Reproduce every one of the following records verbatim, preserving each character, space, and line break.

**Given data**
__________________________________________________
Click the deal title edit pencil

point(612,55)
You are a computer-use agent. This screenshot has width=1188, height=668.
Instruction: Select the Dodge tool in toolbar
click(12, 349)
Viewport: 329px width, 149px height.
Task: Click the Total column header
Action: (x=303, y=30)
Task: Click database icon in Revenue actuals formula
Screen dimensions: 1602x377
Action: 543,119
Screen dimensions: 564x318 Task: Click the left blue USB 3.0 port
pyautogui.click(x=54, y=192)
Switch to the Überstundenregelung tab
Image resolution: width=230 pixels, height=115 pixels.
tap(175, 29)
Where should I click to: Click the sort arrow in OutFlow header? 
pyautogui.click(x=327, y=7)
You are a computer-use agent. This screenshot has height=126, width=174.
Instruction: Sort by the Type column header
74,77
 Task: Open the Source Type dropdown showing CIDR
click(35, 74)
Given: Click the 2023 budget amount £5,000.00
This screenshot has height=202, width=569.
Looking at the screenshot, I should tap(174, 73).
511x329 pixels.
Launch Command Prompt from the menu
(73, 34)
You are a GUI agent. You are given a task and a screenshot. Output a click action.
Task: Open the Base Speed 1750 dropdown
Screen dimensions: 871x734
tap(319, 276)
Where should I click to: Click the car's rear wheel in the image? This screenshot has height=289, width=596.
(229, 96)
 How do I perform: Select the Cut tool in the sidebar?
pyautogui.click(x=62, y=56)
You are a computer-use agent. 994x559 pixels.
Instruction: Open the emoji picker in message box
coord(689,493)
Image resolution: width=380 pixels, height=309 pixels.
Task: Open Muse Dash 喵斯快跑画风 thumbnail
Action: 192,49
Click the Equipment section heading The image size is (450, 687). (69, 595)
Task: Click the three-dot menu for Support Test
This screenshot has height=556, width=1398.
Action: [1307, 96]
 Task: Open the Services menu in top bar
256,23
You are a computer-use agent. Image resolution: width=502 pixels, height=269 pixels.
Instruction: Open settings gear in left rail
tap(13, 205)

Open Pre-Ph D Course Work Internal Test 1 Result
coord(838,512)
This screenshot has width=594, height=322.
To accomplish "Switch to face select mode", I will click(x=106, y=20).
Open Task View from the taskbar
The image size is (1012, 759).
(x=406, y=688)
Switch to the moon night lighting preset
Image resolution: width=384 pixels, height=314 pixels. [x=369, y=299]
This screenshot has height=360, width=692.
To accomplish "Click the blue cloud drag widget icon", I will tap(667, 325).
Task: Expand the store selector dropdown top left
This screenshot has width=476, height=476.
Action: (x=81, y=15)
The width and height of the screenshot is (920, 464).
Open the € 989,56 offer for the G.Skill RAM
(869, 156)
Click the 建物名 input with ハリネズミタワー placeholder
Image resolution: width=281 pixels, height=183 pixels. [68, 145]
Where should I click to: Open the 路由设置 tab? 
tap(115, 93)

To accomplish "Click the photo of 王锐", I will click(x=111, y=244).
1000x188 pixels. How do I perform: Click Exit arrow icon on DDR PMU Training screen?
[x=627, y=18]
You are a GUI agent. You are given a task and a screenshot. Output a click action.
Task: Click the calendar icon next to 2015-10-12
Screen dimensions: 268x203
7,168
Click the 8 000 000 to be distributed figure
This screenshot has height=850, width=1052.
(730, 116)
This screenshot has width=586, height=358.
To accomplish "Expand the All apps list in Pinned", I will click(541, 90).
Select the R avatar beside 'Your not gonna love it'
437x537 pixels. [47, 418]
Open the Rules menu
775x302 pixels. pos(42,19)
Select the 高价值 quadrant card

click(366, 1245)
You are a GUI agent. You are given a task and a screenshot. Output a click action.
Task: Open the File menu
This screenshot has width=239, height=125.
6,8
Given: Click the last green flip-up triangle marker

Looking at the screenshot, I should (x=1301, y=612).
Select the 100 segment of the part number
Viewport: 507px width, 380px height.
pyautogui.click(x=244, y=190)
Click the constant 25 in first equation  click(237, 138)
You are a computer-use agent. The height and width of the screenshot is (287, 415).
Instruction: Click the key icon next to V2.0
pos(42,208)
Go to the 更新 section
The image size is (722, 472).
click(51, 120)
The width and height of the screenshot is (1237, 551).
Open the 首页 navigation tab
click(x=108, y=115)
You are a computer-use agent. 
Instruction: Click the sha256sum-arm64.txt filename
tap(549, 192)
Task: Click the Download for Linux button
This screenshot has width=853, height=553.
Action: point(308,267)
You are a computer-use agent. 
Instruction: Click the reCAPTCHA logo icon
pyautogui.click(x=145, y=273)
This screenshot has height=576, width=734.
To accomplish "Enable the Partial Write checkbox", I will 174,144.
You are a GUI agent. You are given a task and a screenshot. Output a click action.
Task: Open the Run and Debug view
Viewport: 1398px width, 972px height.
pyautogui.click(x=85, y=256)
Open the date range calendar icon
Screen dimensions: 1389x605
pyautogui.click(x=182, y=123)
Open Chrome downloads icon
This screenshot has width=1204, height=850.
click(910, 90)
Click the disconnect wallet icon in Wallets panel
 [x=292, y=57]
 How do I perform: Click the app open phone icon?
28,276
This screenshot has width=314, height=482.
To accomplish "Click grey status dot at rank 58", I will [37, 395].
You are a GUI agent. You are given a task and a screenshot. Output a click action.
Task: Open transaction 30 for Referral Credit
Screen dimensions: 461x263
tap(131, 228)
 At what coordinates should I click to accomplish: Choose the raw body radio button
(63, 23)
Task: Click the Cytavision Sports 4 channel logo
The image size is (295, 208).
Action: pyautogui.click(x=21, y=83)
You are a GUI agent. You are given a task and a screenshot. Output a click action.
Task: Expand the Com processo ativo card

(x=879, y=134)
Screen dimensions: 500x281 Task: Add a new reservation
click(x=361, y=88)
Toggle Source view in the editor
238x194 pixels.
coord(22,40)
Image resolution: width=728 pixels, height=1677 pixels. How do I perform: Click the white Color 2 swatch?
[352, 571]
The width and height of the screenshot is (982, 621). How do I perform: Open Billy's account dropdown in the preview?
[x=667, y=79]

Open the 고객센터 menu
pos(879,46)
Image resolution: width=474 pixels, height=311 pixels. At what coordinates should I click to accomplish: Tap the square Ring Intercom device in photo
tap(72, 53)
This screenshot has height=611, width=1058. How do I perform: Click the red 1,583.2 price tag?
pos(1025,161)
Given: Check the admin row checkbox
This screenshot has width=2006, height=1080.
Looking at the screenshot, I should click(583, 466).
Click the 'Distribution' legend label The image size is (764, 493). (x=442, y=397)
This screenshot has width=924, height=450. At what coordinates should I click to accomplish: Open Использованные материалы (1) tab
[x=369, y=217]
__________________________________________________
**Answer to the task**
Click the deal title edit pencil

point(612,55)
You are a computer-use agent. This screenshot has width=1188, height=668.
Instruction: Select the Dodge tool in toolbar
click(12, 349)
Viewport: 329px width, 149px height.
Task: Click the Total column header
Action: (x=303, y=30)
Task: Click database icon in Revenue actuals formula
Screen dimensions: 1602x377
Action: 543,119
Screen dimensions: 564x318 Task: Click the left blue USB 3.0 port
pyautogui.click(x=54, y=192)
Switch to the Überstundenregelung tab
Image resolution: width=230 pixels, height=115 pixels.
tap(175, 29)
Where should I click to: Click the sort arrow in OutFlow header? 
pyautogui.click(x=327, y=7)
You are a computer-use agent. This screenshot has height=126, width=174.
Instruction: Sort by the Type column header
74,77
 Task: Open the Source Type dropdown showing CIDR
click(35, 74)
Given: Click the 2023 budget amount £5,000.00
This screenshot has height=202, width=569.
Looking at the screenshot, I should tap(174, 73).
511x329 pixels.
Launch Command Prompt from the menu
(73, 34)
You are a GUI agent. You are given a task and a screenshot. Output a click action.
Task: Open the Base Speed 1750 dropdown
Screen dimensions: 871x734
tap(319, 276)
Where should I click to: Click the car's rear wheel in the image? This screenshot has height=289, width=596.
(229, 96)
 How do I perform: Select the Cut tool in the sidebar?
pyautogui.click(x=62, y=56)
You are a computer-use agent. 994x559 pixels.
Instruction: Open the emoji picker in message box
coord(689,493)
Image resolution: width=380 pixels, height=309 pixels.
Task: Open Muse Dash 喵斯快跑画风 thumbnail
Action: 192,49
Click the Equipment section heading The image size is (450, 687). (69, 595)
Task: Click the three-dot menu for Support Test
This screenshot has height=556, width=1398.
Action: [1307, 96]
 Task: Open the Services menu in top bar
256,23
You are a computer-use agent. Image resolution: width=502 pixels, height=269 pixels.
Instruction: Open settings gear in left rail
tap(13, 205)

Open Pre-Ph D Course Work Internal Test 1 Result
coord(838,512)
This screenshot has width=594, height=322.
To accomplish "Switch to face select mode", I will click(x=106, y=20).
Open Task View from the taskbar
The image size is (1012, 759).
(x=406, y=688)
Switch to the moon night lighting preset
Image resolution: width=384 pixels, height=314 pixels. [x=369, y=299]
This screenshot has height=360, width=692.
To accomplish "Click the blue cloud drag widget icon", I will tap(667, 325).
Task: Expand the store selector dropdown top left
This screenshot has width=476, height=476.
Action: (x=81, y=15)
The width and height of the screenshot is (920, 464).
Open the € 989,56 offer for the G.Skill RAM
(869, 156)
Click the 建物名 input with ハリネズミタワー placeholder
Image resolution: width=281 pixels, height=183 pixels. [68, 145]
Where should I click to: Open the 路由设置 tab? 
tap(115, 93)

To accomplish "Click the photo of 王锐", I will click(x=111, y=244).
1000x188 pixels. How do I perform: Click Exit arrow icon on DDR PMU Training screen?
[x=627, y=18]
You are a GUI agent. You are given a task and a screenshot. Output a click action.
Task: Click the calendar icon next to 2015-10-12
Screen dimensions: 268x203
7,168
Click the 8 000 000 to be distributed figure
This screenshot has height=850, width=1052.
(730, 116)
This screenshot has width=586, height=358.
To accomplish "Expand the All apps list in Pinned", I will click(541, 90).
Select the R avatar beside 'Your not gonna love it'
437x537 pixels. [47, 418]
Open the Rules menu
775x302 pixels. pos(42,19)
Select the 高价值 quadrant card

click(366, 1245)
You are a GUI agent. You are given a task and a screenshot. Output a click action.
Task: Open the File menu
This screenshot has width=239, height=125.
6,8
Given: Click the last green flip-up triangle marker

Looking at the screenshot, I should (x=1301, y=612).
Select the 100 segment of the part number
Viewport: 507px width, 380px height.
pyautogui.click(x=244, y=190)
Click the constant 25 in first equation  click(237, 138)
You are a computer-use agent. The height and width of the screenshot is (287, 415).
Instruction: Click the key icon next to V2.0
pos(42,208)
Go to the 更新 section
The image size is (722, 472).
click(51, 120)
The width and height of the screenshot is (1237, 551).
Open the 首页 navigation tab
click(x=108, y=115)
You are a computer-use agent. 
Instruction: Click the sha256sum-arm64.txt filename
tap(549, 192)
Task: Click the Download for Linux button
This screenshot has width=853, height=553.
Action: point(308,267)
You are a computer-use agent. 
Instruction: Click the reCAPTCHA logo icon
pyautogui.click(x=145, y=273)
This screenshot has height=576, width=734.
To accomplish "Enable the Partial Write checkbox", I will 174,144.
You are a GUI agent. You are given a task and a screenshot. Output a click action.
Task: Open the Run and Debug view
Viewport: 1398px width, 972px height.
pyautogui.click(x=85, y=256)
Open the date range calendar icon
Screen dimensions: 1389x605
pyautogui.click(x=182, y=123)
Open Chrome downloads icon
This screenshot has width=1204, height=850.
click(910, 90)
Click the disconnect wallet icon in Wallets panel
 [x=292, y=57]
 How do I perform: Click the app open phone icon?
28,276
This screenshot has width=314, height=482.
To accomplish "Click grey status dot at rank 58", I will [37, 395].
You are a GUI agent. You are given a task and a screenshot. Output a click action.
Task: Open transaction 30 for Referral Credit
Screen dimensions: 461x263
tap(131, 228)
 At what coordinates should I click to accomplish: Choose the raw body radio button
(63, 23)
Task: Click the Cytavision Sports 4 channel logo
The image size is (295, 208).
Action: pyautogui.click(x=21, y=83)
You are a GUI agent. You are given a task and a screenshot. Output a click action.
Task: Expand the Com processo ativo card

(x=879, y=134)
Screen dimensions: 500x281 Task: Add a new reservation
click(x=361, y=88)
Toggle Source view in the editor
238x194 pixels.
coord(22,40)
Image resolution: width=728 pixels, height=1677 pixels. How do I perform: Click the white Color 2 swatch?
[352, 571]
The width and height of the screenshot is (982, 621). How do I perform: Open Billy's account dropdown in the preview?
[x=667, y=79]

Open the 고객센터 menu
pos(879,46)
Image resolution: width=474 pixels, height=311 pixels. At what coordinates should I click to accomplish: Tap the square Ring Intercom device in photo
tap(72, 53)
This screenshot has height=611, width=1058. How do I perform: Click the red 1,583.2 price tag?
pos(1025,161)
Given: Check the admin row checkbox
This screenshot has width=2006, height=1080.
Looking at the screenshot, I should click(583, 466).
Click the 'Distribution' legend label The image size is (764, 493). (x=442, y=397)
This screenshot has width=924, height=450. At what coordinates should I click to accomplish: Open Использованные материалы (1) tab
[x=369, y=217]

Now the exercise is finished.